This is mainly a post-mortem from some help I provided to a patron recently.
Magento 2 uses composer to manage its various PHP packages. This includes extensions purchased or acquired via Magento’s Marketplace, as well as core Magento 2 modules and themes. In Magento’s backend at
System -> Tools -> Web Setup Wizard
you can access a GUI that will let you manager your composer packages and/or upgrade Magento via a browser. This GUI never mentions composer – instead there’s a thing gossamer applied to make things appear as though you’re just managing Magento packages.
The Web Setup Wizard involves a “readiness check” that makes sure your system is ready for an upgrade. Many users, my patron included, are seeing strange errors at this step in the Wizard, such as
Your current PHP memory limit is 128M
This is strange because Magento itself would curl up in a ball and die if you tried to run it with only 128M
set as PHP’s memory limit (which is a topic for another time).
The reason the Wizard’s readiness checks fail on a running system is these checks are performed by Magento’s cron process. Magento requires you to setup three separate cron jobs.
One of the things these jobs do is output special files to the var
folder
var/.update_cronjob_status
var/.setup_cronjob_status
These files contain a JSON object with the results of PHP’s readiness checks.
Why Magento Does This
Why does the setup wizard use output from the cron jobs for its readiness checks?
Because
- The setup wizard updates Magento via composer
- Updating Magento via composer is a long run process
- There no “available by default” queuing system on standard web hosts
- So Magento uses the cron system as a poor-person’s queuing system
If you’re not familiar with queuing systems, they allow you to defer long running jobs that happen in an HTTP request, and then continue/finish the request.
Since it’s the cron system that’s actually powering the Web Setup Wizard, Magento’s smart to use the cron’s output as the basis for its readiness checks.
Why this is a Problem
Why is Magento smart to do this? Because Magento’s not all that great about telling users how they need to setup their system. So far, installing Magento 2 is a less than straight forward process, and rather than build an application with a simple bullet proof installer, Magento Inc. relies on persnickety, easy to get wrong instructions on its developer documentation site.
It’s surprisingly easy to setup a cron job that points at the wrong version of PHP, or a version of PHP that uses a different ini file (with different settings), or a under a user account that runs a different PHP thanks to path variables. This is exacerbated by confusing setup instructions like this
$ crontab -u <Magento file system owner user name> -e
that do little to explain what a Magento file system owner user name is, or how Magento should be setup.
Solving the Problem
If you’re stuck on readiness check problems, step one should be to manually inspect the
var/.setup_cronjob_status
file. If that file’s not there, you need to setup your cron jobs.
If the failures in that file match the failures you’re seeing the GUI, then your cron jobs are setup to point to a different PHP binary and/or PHP configuration. Log in as whatever user your cron jobs are running as, and trying running the job yourself and diagnosing which php binary your jobs point at and the .ini
files that binary uses
$ /path/to/php/listed/in/cron/php --ini
This is usually enough to get to the root of the problem, and get your cron jobs running with the proper PHP for Magento 2.

Stored data –
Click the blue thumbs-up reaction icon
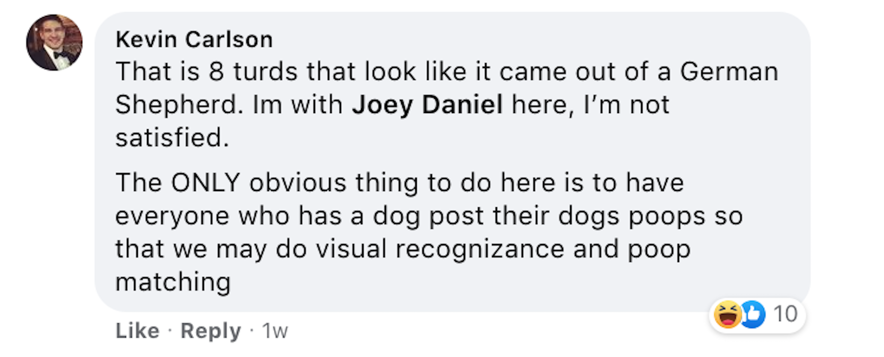Viewport: 884px width, 357px height. [x=753, y=314]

What you will do – From the post on Magento 2 readiness checks above, reproduce word for word the passage starting with "This is mainly" and going on through "managing Magento packages.".

Output for this task –
This is mainly a post-mortem from some help I provided to a patron recently.
Magento 2 uses composer to manage its various PHP packages. This includes extensions purchased or acquired via Magento’s Marketplace, as well as core Magento 2 modules and themes. In Magento’s backend at
System -> Tools -> Web Setup Wizard
you can access a GUI that will let you manager your composer packages and/or upgrade Magento via a browser. This GUI never mentions composer – instead there’s a thing gossamer applied to make things appear as though you’re just managing Magento packages.